La queue se faisait longue dans le hall de contrôle d’identité des passagers à l’aéroport Mohammed V. C’était encore Ramadan, à l’heure de la rupture du jeûne ; l’attente se faisait également longue puisque la majorité des agents contrôleurs prenaient le ftour, et seulement quelques-uns assuraient l’inspection des passagers. La file qui rompait lentement vers les guichets de contrôle pullulait de jeunes en maillots rayés de jaune et rouge, l’or et le sang : c’était la veille du match aller du WAC contre l’Espérance, et il n’était pas sorcier de comprendre qu’il s’agissait des fervents supporters de l’équipe tunisienne. Tout se passait de façon normale jusqu’à ce qu’il y eut un incident entre l’un des supporters tunisiens et des agents de contrôle qui, conscients de la susceptibilité de la situation, s’efforçaient de se retenir pour ne pas tomber dans le piège d’un quelconque abus.
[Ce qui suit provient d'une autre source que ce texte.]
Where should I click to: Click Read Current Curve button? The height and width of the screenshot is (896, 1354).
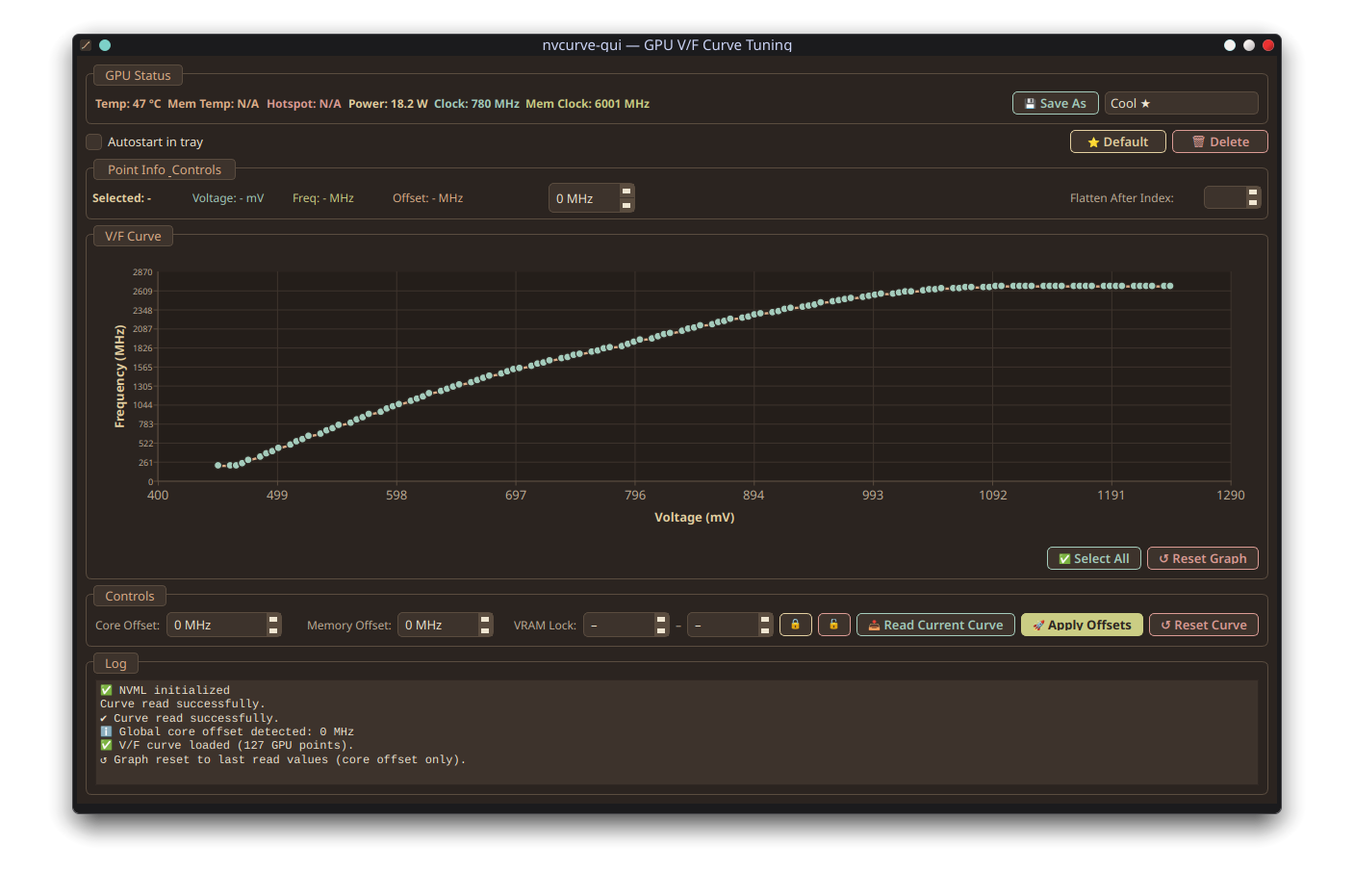(935, 625)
Les supporters en étaient aussi conscients et profitaient de ce petit avantage ; aussi leur attitude fut-elle vite relayée par leurs confrères, encore dans la file d’attente, qui se mirent à scander en chœur les divers chants emblématiques du club de l’Espérance, à la manière d’un hymne national. Les chants qui s’entonnaient dans l’immensité du hall de réception sentaient clairement la protestation par la voie douce. Intimidés, les agents de contrôle observaient le charivari sans savoir quoi faire au juste, pendant que les touristes, portables en mains, se mirent à filmer une ambiance qu’ils trouvaient originale et plaisante. Nous autres témoins marocains, simples voyageurs parmi les voyageurs attendant leur tour dans la file, trouvions cette attitude assez provocatrice et exaspérante. « En Tunisie, ils n’auraient pas eu le culot de se comporter de la sorte… », fit l’un des voyageurs. « Une chance que les ultras widadis ne soient pas ici, ils auraient vite fait de leur faire comprendre qu’ils sont sur territoire marocain », lui répondit un autre. Ce soir, nous avions bien l’air d’avoir perdu cette pré-rencontre inattendue devant les supporters tunisiens.
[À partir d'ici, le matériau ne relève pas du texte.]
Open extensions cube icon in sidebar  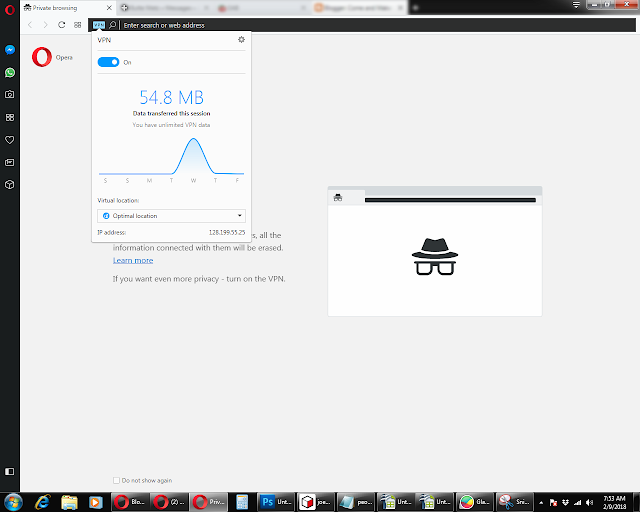(10, 185)
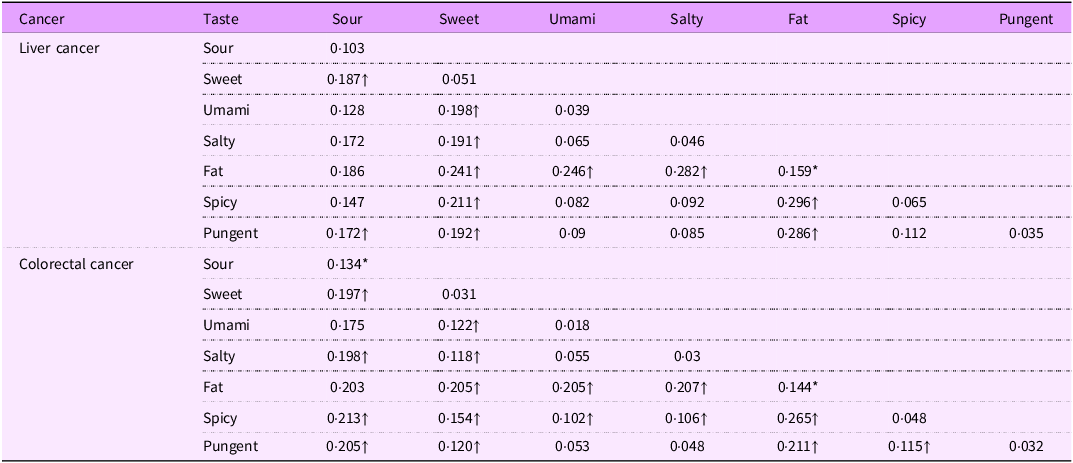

Assister de près à cet incident permet de voir de façon claire le refus et la haine de l’autre. Même en territoire étranger les ultras ont leur espace propre et hermétique, où l’on sent frémir les vibrations d’une violence à fleur de peau, prête à exploser à n’importe quel moment. Le comble est que c’est en quelque sorte contagieux : je m’en voulais de me voir pris émotionnellement dans l’engrenage et d’en vouloir moi aussi à ces supporters. J’étais par le plus pur des hasards sur place et j’ai vu de mes yeux comment le grégarisme chauvin peut creuser les voies de la déconsidération entre un groupe et un autre. J’ai vu le feu de la provocation dans les yeux de chacun des supporters tunisiens, j’ai senti le fruit de cette provocation au fond de moi et j’ai pu déceler sur les visages des voyageurs et policiers marocains présents sur place l’expression d’un vif et retenu désagrément.
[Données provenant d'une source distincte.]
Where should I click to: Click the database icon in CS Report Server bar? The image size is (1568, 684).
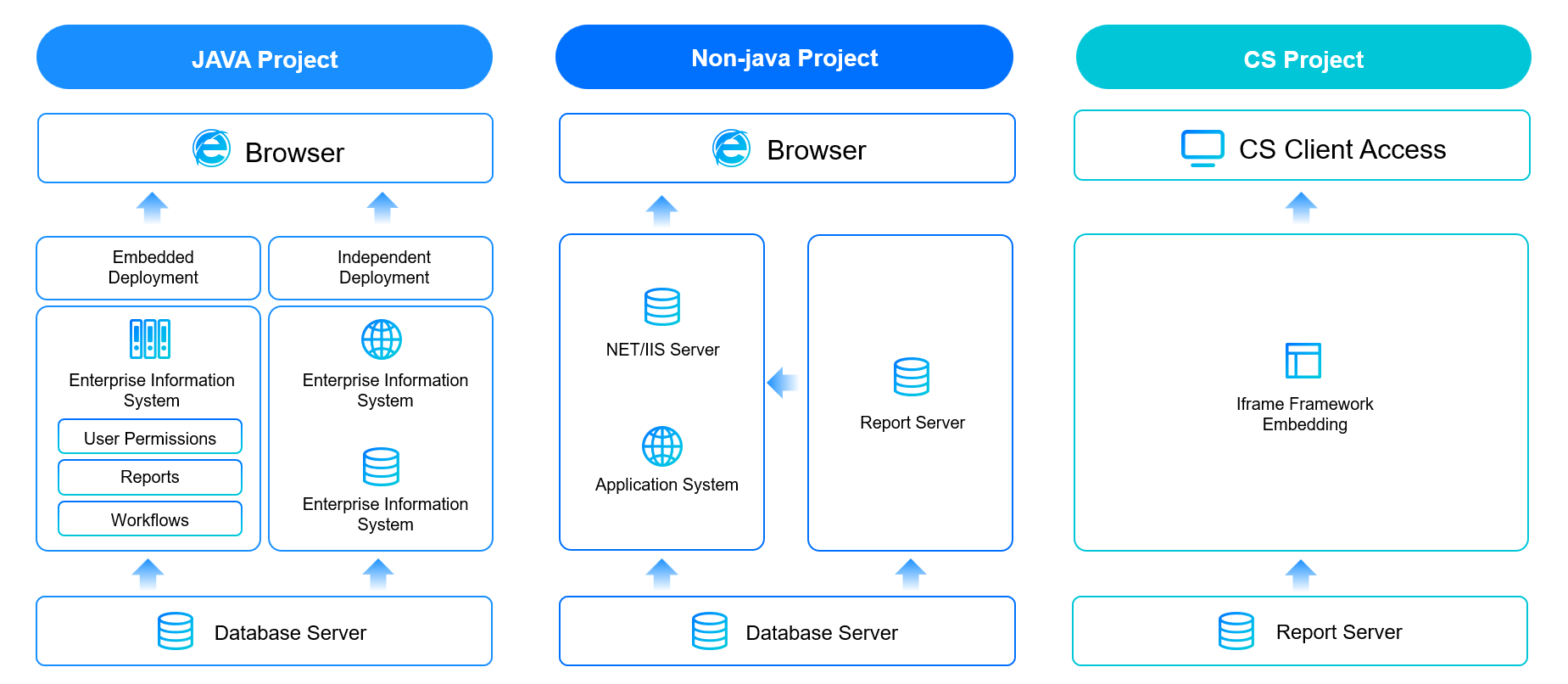point(1236,631)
Il est navrant de constater que ce qui est censé se dérouler en principe dans les règles du fair-play se convertisse en stupide combat de coqs. La spirale du supportérisme va malheureusement beaucoup plus loin que le simple dévouement aux clubs respectifs, et engendre une forme de déconsidération de l’autre qui va au-delà du temps d’une rencontre sportive. Dans la sphère où se meuvent d’habitude les ultras, le monde se divise en deux : le club et ses amateurs d’une part, et d’une autre, l’ennemi, une étiquette qui se greffe au camp adverse, toutes catégories confondues. D’ailleurs les paroles des chants emblématiques entonnées par les supporters tunisiens placent le Taraji au niveau même de l’État et promettent de sacrifier le sang et l’âme pour l’équipe.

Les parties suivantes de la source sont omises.